With the year 2016 almost upon us, many retailers and consumers will start rethinking their stance on Bitcoin over the next twelve months. Over the course of 2015, Bitcoin has been making some positive headlines all over the world, and with the number of monthly transactions still rising, now is an opportune time to get involved with digital currency payments. But what would it take to start accepting Bitcoin payments in a convenient way?
Bitcoin Payment Processors Are Not Needed By Everyone
Convenience plays a major role when it comes to accepting Bitcoin payments for goods and services. One of the most common misconceptions regarding digital currency payments is how they can only be used online, which is not true.
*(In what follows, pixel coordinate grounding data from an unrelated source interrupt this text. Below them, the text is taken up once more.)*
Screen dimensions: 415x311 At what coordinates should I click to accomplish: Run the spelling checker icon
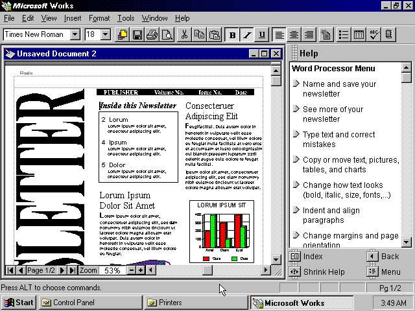[374, 34]
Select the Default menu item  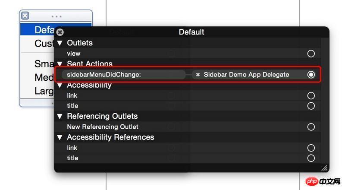(37, 30)
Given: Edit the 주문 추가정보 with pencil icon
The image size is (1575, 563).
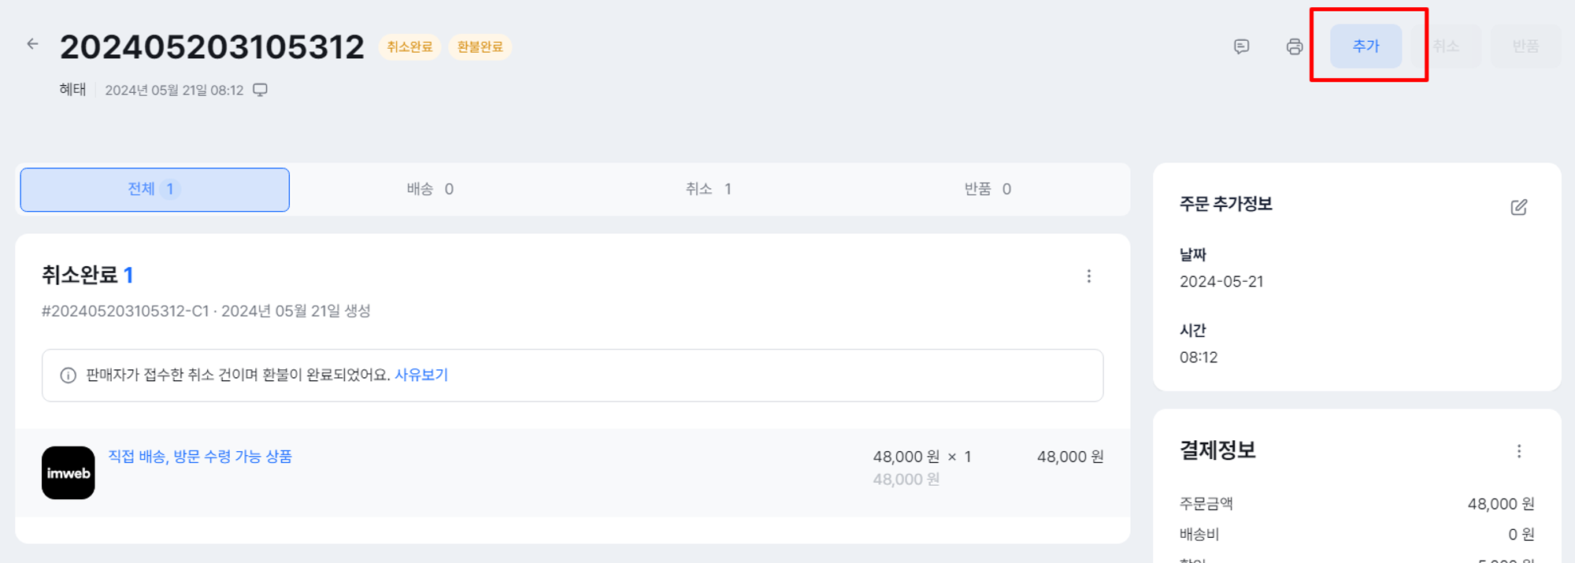Looking at the screenshot, I should [x=1518, y=207].
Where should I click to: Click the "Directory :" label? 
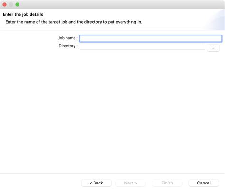pyautogui.click(x=68, y=46)
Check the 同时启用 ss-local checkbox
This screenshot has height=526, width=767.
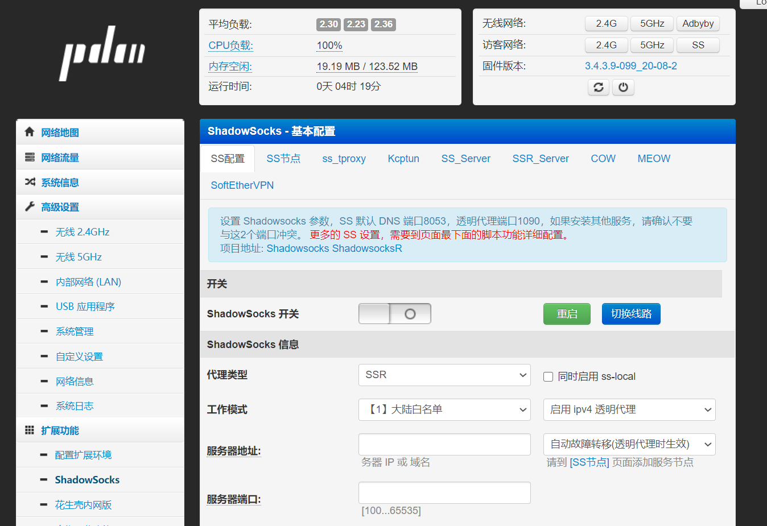point(548,376)
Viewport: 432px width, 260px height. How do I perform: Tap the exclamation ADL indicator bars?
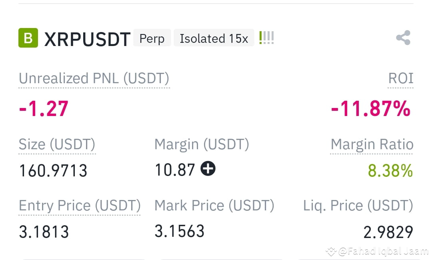point(266,38)
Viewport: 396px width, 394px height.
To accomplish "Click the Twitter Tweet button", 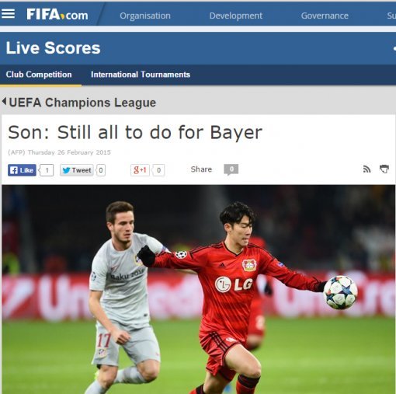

Peer-to-peer transfers of Bitcoin in person work just as well, assuming both parties are adequately prepared for the task at hand.
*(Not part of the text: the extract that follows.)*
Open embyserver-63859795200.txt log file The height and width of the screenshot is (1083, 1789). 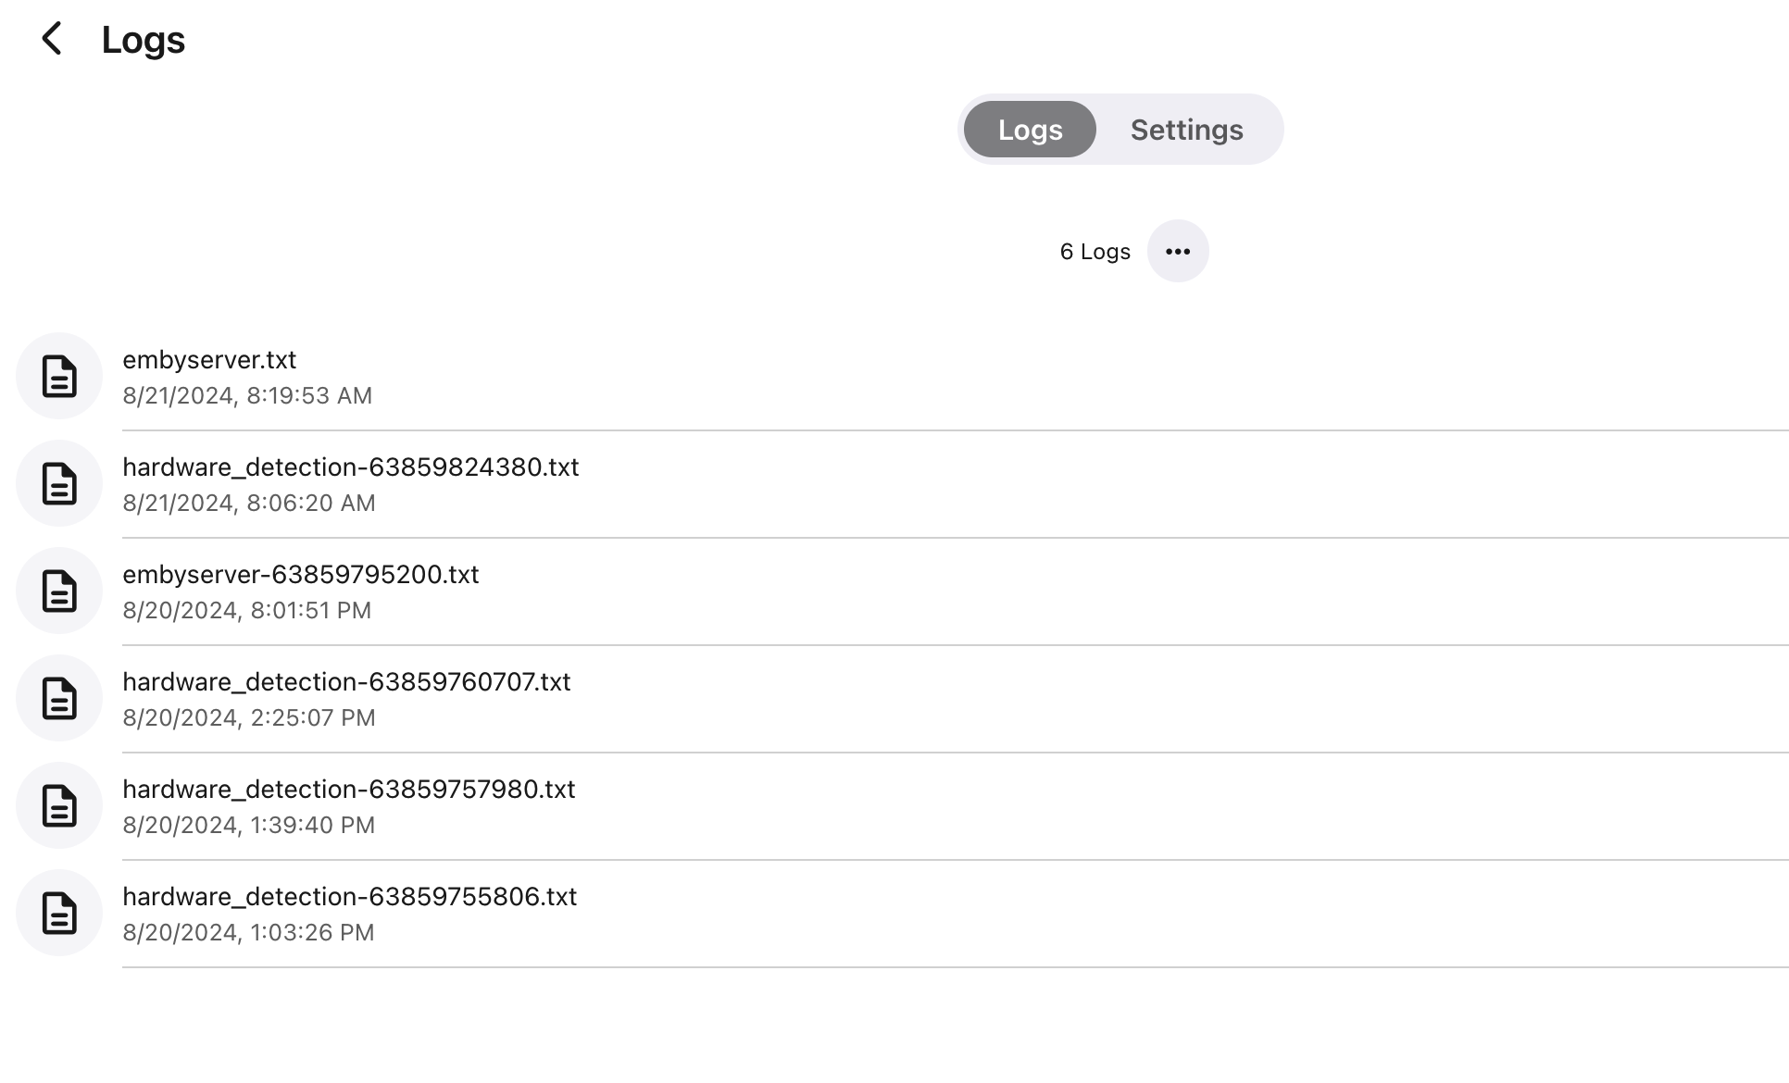coord(300,575)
Rather than setting up an account with a Bitcoin payment processor, businesses who deal with clients in person are better off setting up wallet application on their computer or smart device. Either solution will let the retailer generate Bitcoin “invoices” and present them in the form of a QR code to their client.
While there is a certain merit to having a Bitcoin payment processor account for generating invoices, it’s not always the best solution when it comes to accepting payments in person. Granted, as long as there is a decent Internet connection present, using a payment processor is a valid option, but do keep in mind they will charge a small fee for converting Bitcoin to fiat currency [if that’s your preference],
One of the major selling points of Bitcoin is how the digital currency can work on a global scale, without any need for currency conversion within the Bitcoin ecosystem itself. This makes transferring money from one side of the world to the other a matter of mere minutes, rather than days or weeks. But this also creates an interesting opportunity for those among the Bitcoin community who frequently travel abroad.
Bitcoin, as a currency, works in exactly the same way anywhere in the world. For retailers and businesses, this means that anyone in the world who owns Bitcoin can become a potential customer. Accepting payments through physical contact with potential customers plays an important role in that process, and the more convenient your solution is, the better for all parties involved.
Should You Convert Bitcoin To Fiat Currency?
In the end, it all comes down to the point of whether or not a business needs to convert Bitcoin transactions to fiat currency on the fly. If Bitcoin transactions are less than five percent of your monthly revenue, there is no direct need to convert it into fiat currency by any means. However, the option will always be there when needed.
Assuming Bitcoin transactions are a majority of monthly revenue, the scenario is quite different. Paying suppliers and other business partners in Bitcoin will – in most cases – not be possible, as they only accept fiat currency. For these businesses, immediately converting Bitcoin to fiat might be the better solution, making a payment processor account all but mandatory.